Rayen's new hire 'happy to be back'

'This is going to be a school where people are calling me up and wanting to get their kids to attend here,' Henrietta Williams said.
YOUNGSTOWN -- As the new principal of The Rayen School, don't expect Henrietta Williams to run away from the school's reputation as the Mahoning Valley's roughest high school.
Dangerous. Chaotic. Failing.
She's heard it all.
But also don't expect her to feed into it.
The day-in, day-out reality of the 800-student high school on the city's North Side simply doesn't match the perception, she said.
"I've even heard teachers say, 'I don't think I could teach at Rayen,'" said Williams, 50, who taught at the school for nearly 25 years before moving into the principal's office this summer.
"The perception is that you have children who don't want to learn. You have kids who want to do harm to you -- and I'm talking physical harm. So, therefore, why do I want to be in that building? Why do I want to send my child to that building?
"I tell people every day, come and see it for yourself. Come and talk to these kids. Do we have bad kids? Yes. I haven't been in a school in the state of Ohio that doesn't have a core of bad kids. But these are warm children, and they're just kids."
Determined to succeed
"If your expectations aren't high, they'll reach the level of your expectations. My success has always been that I have high expectations for these kids, and they haven't failed me yet."
And Williams said she doesn't expect to fail now.
"In the end, this is going to be a school where people are calling me up and wanting to get their kids to attend here," she said.
Prick Williams' finger, and she'll bleed Youngstown.
Born and raised with 12 siblings in a part of the city's East Side known as the Sharon Line, Williams was nicknamed "Red" as a child because of her fire-engine-red hair.
Her father was a steel worker, and her mother was a cook at Squaw Creek Country Club.
She graduated from the former North High School in 1970, got her bachelor's degree from Youngstown State University four years later and went directly to Rayen.
A high-energy classroom teacher, Williams grew into one of the most highly regarded teachers at Rayen and in the school district. She coached girls track and basketball for 17 years. Four years ago, she started Rayen's Positive Connections program to help dropouts earn their diplomas.
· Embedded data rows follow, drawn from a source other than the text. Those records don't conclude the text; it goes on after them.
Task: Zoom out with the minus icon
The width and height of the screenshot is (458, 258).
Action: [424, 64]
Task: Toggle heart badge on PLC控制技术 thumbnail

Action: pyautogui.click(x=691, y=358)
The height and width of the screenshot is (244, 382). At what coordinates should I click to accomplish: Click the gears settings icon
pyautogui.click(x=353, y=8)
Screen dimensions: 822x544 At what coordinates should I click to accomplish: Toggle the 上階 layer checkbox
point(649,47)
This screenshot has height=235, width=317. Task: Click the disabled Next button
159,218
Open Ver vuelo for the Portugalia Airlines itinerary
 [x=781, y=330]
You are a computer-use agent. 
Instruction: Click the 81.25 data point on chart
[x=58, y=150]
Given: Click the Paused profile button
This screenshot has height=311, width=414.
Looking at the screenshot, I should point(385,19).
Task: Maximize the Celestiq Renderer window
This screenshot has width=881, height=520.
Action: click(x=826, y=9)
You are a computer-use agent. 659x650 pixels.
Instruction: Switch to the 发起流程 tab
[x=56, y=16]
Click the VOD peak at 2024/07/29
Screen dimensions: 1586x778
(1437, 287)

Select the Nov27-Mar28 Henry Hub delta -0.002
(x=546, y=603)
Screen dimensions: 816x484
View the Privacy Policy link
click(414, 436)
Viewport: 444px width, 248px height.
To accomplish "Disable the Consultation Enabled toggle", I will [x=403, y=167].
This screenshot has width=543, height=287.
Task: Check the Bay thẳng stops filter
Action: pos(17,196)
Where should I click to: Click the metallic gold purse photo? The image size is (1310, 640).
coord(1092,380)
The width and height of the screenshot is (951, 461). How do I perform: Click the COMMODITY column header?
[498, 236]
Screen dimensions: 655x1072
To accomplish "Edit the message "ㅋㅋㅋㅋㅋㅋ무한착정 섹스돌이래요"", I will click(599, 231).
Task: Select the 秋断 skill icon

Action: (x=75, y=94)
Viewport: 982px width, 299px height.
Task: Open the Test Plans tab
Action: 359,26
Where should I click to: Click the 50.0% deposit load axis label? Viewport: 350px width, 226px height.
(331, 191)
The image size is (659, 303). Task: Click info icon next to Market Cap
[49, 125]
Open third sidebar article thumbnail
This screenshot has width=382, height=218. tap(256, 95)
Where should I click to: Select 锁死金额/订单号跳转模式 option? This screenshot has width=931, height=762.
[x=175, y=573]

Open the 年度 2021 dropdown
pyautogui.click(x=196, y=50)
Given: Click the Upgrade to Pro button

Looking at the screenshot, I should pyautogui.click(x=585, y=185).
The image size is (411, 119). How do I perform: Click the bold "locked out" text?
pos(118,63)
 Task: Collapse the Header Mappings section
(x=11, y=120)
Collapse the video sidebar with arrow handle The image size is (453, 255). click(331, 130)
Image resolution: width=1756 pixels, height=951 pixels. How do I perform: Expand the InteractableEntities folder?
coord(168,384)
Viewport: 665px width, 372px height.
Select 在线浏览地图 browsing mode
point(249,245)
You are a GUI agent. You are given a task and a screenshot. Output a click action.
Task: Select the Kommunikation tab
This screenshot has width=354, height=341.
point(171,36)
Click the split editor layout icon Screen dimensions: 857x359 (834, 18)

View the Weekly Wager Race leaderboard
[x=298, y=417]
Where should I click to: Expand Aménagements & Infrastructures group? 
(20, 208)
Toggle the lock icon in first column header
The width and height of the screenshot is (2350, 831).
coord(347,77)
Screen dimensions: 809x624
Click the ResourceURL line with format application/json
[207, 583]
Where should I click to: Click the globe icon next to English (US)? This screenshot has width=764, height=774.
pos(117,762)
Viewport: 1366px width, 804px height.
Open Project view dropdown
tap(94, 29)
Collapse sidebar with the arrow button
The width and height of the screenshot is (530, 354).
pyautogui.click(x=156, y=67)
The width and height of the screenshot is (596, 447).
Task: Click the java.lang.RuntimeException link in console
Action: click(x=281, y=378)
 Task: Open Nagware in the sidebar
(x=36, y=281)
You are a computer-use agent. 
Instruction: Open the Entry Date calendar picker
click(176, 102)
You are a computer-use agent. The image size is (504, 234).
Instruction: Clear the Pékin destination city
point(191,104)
Two years ago, she left the school to be assistant principal at Chaney High School. She pounced on the chance to return to Rayen this year, replacing Claude Bentley.
Prepared for the challenges
"People look at me like I'm crazy when I say I'm so happy to be back," said Williams, whose 22-year-old son graduates from Mercyhurst College this fall.
"Rayen is a beautiful place. We have parents who are very caring and warm people who will support you if they know you care about their children."
But the challenges are daunting.
On any given day, more than 10 percent of the school's 822 students don't show up for classes, according to the Ohio Department of Education. The graduation rate is 54 percent. Only about one in four ninth-graders pass the math section of the state proficiency test.
Turning around those numbers won't be easy, Williams concedes. Teachers must develop stronger relationships with students. Students must get more involved in school activities. Parents must be welcome to come to the school and help.
"Kids have to come to an environment where people, first, care about them," Williams said. "Ask kids why they dropped out of school, and they'll say, 'Well, no one cared.'
"We have to care, and we have to show the kids that we care. I'm not saying change your discipline. I was probably one of the strongest disciplinarians in this building, but they also knew that I cared about them."
In addition to attendance and test scores, Williams said one of her biggest challenges will be getting the teaching staff "to really see the sincerity in my heart."
Constant change
The school has been in a decade-long transition since South High School closed and the bulk of those students were transferred to Rayen. Later, East High School closed, causing another shuffle of students. And in the next three to five years, Rayen will be converted to a middle school as a high school building on the East Side is completed.
"There's been a lot of questions: Where are we headed? Where are we going? Where is the consistency in our lives?" Williams said. "Every time you turn around there's another building closing and merging and there's a lot of transition."
Now, the school gets a new principal. On top of that, Williams is believed to be the school's first female principal, a fact she said she thinks can give her an advantage.
"One of the things I used to tell my kids in the classroom when I got really disturbed, I'd say, 'Do you know what an angry mom is like?" she said. "Everybody can relate to an angry mom. I'd tell them, 'You don't want to make me angry.'
"I think the kids will see that in me. I will be a caring mom, but it will be a firm and stern mom, and you don't want to make me angry."